[[ Dataset content open ]]

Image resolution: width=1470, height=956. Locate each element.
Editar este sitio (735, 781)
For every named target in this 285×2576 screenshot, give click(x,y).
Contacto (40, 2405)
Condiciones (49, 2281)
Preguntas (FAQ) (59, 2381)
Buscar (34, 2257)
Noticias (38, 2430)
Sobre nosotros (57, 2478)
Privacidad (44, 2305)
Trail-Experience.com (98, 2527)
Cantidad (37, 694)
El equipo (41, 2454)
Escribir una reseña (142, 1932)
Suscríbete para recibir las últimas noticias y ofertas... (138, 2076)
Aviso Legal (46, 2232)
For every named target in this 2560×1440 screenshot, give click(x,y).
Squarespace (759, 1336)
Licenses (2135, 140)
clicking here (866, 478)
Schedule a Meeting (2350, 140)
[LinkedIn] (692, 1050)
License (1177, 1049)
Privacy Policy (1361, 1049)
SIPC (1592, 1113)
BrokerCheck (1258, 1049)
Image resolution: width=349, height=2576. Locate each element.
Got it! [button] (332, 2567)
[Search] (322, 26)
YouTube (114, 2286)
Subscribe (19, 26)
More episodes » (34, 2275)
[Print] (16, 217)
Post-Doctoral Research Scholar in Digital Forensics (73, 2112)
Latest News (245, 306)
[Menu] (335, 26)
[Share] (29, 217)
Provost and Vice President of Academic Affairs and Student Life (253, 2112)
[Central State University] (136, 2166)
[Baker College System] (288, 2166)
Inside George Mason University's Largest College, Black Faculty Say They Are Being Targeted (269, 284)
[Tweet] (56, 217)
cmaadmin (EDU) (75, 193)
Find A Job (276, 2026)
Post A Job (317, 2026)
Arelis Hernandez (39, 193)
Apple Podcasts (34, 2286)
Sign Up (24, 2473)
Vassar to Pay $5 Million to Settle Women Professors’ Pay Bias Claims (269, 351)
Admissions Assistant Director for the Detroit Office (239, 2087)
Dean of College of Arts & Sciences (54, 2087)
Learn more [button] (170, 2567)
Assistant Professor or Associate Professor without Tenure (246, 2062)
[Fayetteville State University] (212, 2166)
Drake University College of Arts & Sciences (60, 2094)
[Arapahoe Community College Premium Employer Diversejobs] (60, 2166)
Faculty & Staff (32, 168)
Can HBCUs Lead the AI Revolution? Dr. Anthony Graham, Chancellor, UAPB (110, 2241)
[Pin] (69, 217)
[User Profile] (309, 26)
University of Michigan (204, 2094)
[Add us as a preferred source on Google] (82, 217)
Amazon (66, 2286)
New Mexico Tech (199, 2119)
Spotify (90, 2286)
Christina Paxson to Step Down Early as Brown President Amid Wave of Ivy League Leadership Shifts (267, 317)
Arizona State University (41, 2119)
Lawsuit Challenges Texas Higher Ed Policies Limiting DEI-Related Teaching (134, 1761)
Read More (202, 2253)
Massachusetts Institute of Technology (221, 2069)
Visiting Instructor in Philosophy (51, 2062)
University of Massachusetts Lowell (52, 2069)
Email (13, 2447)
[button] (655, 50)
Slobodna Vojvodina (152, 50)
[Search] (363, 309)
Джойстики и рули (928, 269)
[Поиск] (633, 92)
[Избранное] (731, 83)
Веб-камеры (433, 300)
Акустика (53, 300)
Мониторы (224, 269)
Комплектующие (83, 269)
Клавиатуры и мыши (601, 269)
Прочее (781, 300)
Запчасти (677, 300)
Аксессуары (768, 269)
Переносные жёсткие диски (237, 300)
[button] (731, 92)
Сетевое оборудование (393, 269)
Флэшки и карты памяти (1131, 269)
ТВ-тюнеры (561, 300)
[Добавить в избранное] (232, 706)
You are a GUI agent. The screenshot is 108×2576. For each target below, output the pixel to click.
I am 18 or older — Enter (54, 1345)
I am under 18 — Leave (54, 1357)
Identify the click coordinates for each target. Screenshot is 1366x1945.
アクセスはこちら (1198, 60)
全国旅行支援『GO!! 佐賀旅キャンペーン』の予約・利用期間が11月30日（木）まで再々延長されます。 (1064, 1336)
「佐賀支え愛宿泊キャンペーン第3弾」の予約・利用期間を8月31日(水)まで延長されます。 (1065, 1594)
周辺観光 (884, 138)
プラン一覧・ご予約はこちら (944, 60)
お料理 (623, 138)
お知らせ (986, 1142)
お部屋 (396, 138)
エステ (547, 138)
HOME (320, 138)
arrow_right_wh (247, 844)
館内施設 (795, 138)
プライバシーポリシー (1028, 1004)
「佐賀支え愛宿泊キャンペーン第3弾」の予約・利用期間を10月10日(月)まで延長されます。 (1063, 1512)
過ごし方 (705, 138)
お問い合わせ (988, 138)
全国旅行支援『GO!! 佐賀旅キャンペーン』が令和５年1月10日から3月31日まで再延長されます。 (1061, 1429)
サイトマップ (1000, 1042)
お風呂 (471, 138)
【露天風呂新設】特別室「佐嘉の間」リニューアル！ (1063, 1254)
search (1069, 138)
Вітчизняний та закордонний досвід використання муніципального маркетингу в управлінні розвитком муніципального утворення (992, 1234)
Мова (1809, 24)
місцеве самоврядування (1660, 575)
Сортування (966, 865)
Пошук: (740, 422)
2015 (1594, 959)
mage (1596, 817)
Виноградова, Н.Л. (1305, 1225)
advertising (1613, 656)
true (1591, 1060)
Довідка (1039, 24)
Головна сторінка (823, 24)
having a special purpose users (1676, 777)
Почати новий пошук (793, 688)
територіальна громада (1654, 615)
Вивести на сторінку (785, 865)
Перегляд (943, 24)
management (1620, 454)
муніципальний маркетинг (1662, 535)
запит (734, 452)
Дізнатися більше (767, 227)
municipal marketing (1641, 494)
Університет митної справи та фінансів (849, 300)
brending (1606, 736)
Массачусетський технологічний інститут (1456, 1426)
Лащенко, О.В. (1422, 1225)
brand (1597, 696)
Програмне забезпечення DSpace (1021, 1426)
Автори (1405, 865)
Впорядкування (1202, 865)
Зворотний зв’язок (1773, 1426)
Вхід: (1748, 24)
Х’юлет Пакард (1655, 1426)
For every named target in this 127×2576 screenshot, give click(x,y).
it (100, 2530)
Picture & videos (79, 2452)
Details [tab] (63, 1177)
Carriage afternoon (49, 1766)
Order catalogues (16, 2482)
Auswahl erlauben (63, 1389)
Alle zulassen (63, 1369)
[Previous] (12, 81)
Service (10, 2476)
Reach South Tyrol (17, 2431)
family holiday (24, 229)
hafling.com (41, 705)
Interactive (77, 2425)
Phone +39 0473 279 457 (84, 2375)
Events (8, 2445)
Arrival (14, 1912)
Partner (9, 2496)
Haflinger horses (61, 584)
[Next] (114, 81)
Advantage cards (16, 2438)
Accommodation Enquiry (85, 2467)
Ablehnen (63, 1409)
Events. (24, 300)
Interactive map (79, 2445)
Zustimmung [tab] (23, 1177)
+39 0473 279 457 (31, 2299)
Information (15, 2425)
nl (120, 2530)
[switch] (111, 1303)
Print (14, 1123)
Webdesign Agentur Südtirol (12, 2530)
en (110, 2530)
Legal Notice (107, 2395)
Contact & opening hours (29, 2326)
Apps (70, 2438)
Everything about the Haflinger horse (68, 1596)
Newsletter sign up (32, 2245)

[[ Dataset content closed ]]

Problem to solve: Restate verbatim all lines from the start of the data through the line containing "[Share] (29, 217)", with both ends kept.

Answer to this problem:
Image resolution: width=1470, height=956. Locate each element.
Editar este sitio (735, 781)
For every named target in this 285×2576 screenshot, give click(x,y).
Contacto (40, 2405)
Condiciones (49, 2281)
Preguntas (FAQ) (59, 2381)
Buscar (34, 2257)
Noticias (38, 2430)
Sobre nosotros (57, 2478)
Privacidad (44, 2305)
Trail-Experience.com (98, 2527)
Cantidad (37, 694)
El equipo (41, 2454)
Escribir una reseña (142, 1932)
Suscríbete para recibir las últimas noticias y ofertas... (138, 2076)
Aviso Legal (46, 2232)
For every named target in this 2560×1440 screenshot, give click(x,y).
Squarespace (759, 1336)
Licenses (2135, 140)
clicking here (866, 478)
Schedule a Meeting (2350, 140)
[LinkedIn] (692, 1050)
License (1177, 1049)
Privacy Policy (1361, 1049)
SIPC (1592, 1113)
BrokerCheck (1258, 1049)
Image resolution: width=349, height=2576. Locate each element.
Got it! [button] (332, 2567)
[Search] (322, 26)
YouTube (114, 2286)
Subscribe (19, 26)
More episodes » (34, 2275)
[Print] (16, 217)
Post-Doctoral Research Scholar in Digital Forensics (73, 2112)
Latest News (245, 306)
[Menu] (335, 26)
[Share] (29, 217)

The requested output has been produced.